The present study uncovered that treatment with Tangeretin substantially improved cognition and memory performance in global cerebral ischemic rats could be attributed to its action of inhibiting the enzyme activity of AchE and simultaneously increasing Ach levels. Moreover, Tangeretin demonstrated additional beneficial properties, such as antioxidant, anti-inflammatory, and anti-apoptotic activities against global cerebral ischemia. These novel findings suggest that Tangeretin could be a promising neuroprotective agent agent for the m of management of memory loss and global cerebral ischemia.

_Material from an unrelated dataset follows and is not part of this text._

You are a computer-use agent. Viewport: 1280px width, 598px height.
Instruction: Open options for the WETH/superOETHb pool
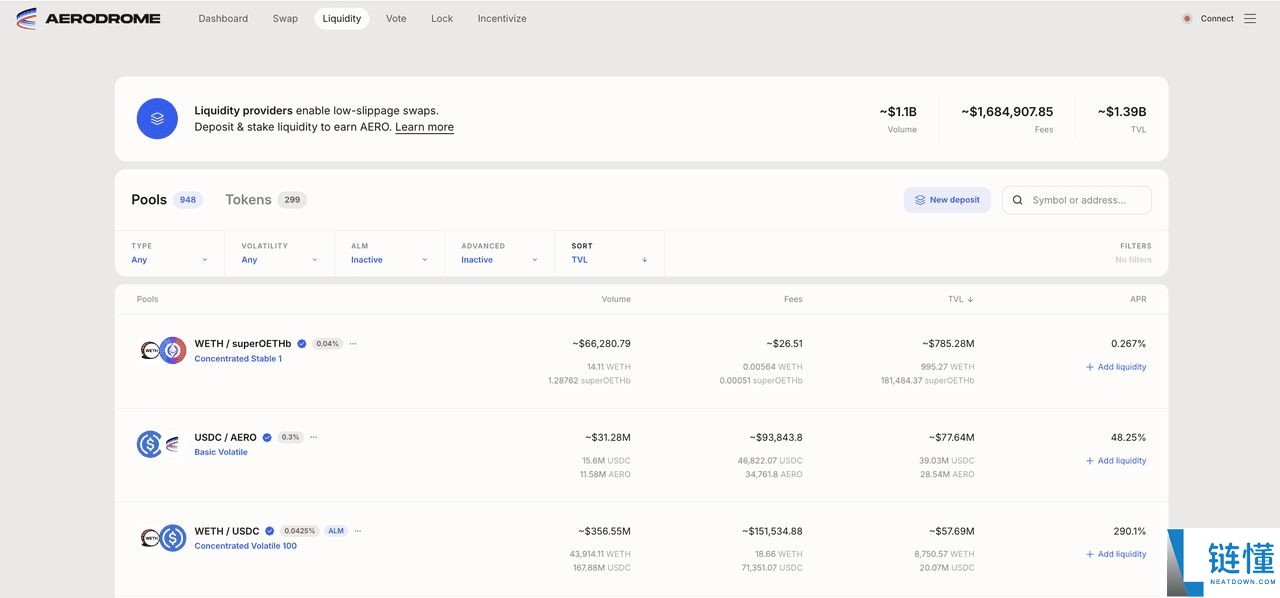pos(352,343)
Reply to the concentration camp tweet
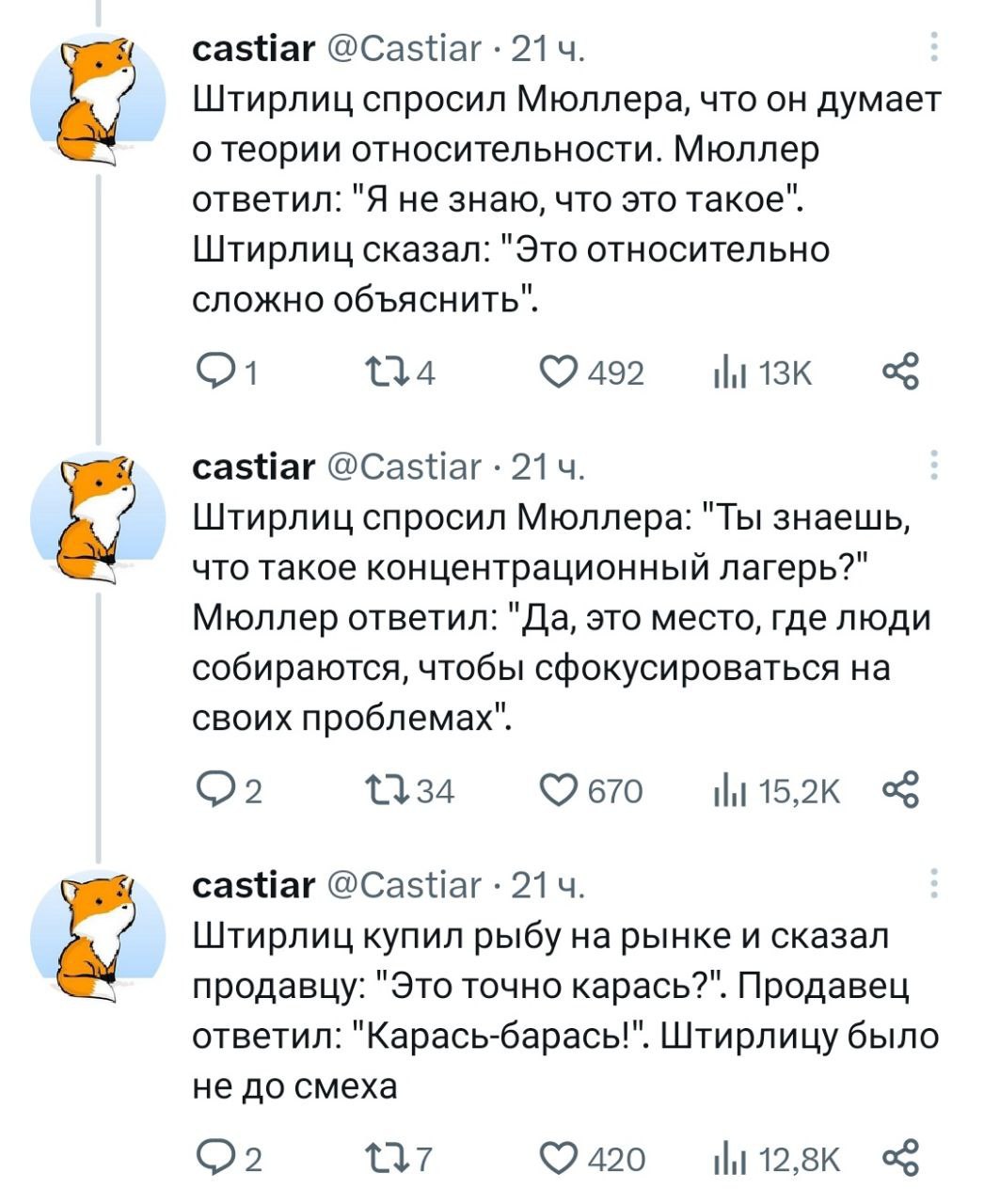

Global cerebral ischemia often leads to impaired motor function (Damodaran et al. 2014). In our study, rats subjected to BCCAO exhibited significant motor impairments, including reduced grip strength and impaired performance on the rota rod test. We found that the treatment with Tangeretin in these BCCAO rats showed notable improvements in grip strength and rota rod performance, suggesting that Tangeretin effectively ameliorated locomotion impairments caused by global cerebral ischemia. Numerous studies reported that cerebral ischemia produces significant memory impairment (Ramakrishna et al. 2021; Jin et al. 2014). Ach serves as the neurotransmitter responsible for memory function. It is widely acknowledged that the levels of Ach are controlled by an enzyme known as AchE (Rai et al. 2020, 2021). Studies have reported a significant increase in AchE activity, leading to the degradation of Ach levels. Consequently, inhibiting the function of this enzyme becomes essential for preserving memory retention (Gutti et al. 2019; Bhanukiran et al. 2023). It has been reported that Tangeretin significantly reduced the AchE enzyme activity and improved the Ach levels with improved cognition and memory in multiple neurological conditions (Wu et al. 2018; Braidy et al. 2017b; Lee et al. 2018; Chen et al. 2022; Bao et al. 2022). In our study, we observed a significant elevation in AchE activity along with decreased Ach levels in the brains of BCCAO rats. Upon administering Tangeretin, there was a substantial reduction in AchE enzyme activity with simultaneous increase in Ach levels. These changes were accompanied by remarkable improvements in memory and cognition as evidenced by increased spontaneous alternations in the Y-maze test, reduced escape latency time, and enhanced performance in the MWM test. These findings collectively suggest that Tangeretin treatment enhances cognition and memory in the global cerebral ischemia through its ability to increase Ach levels and decrease AchE activity. These promising results position Tangeretin as a potential memory-enhancing agent against global cerebral ischemic injury.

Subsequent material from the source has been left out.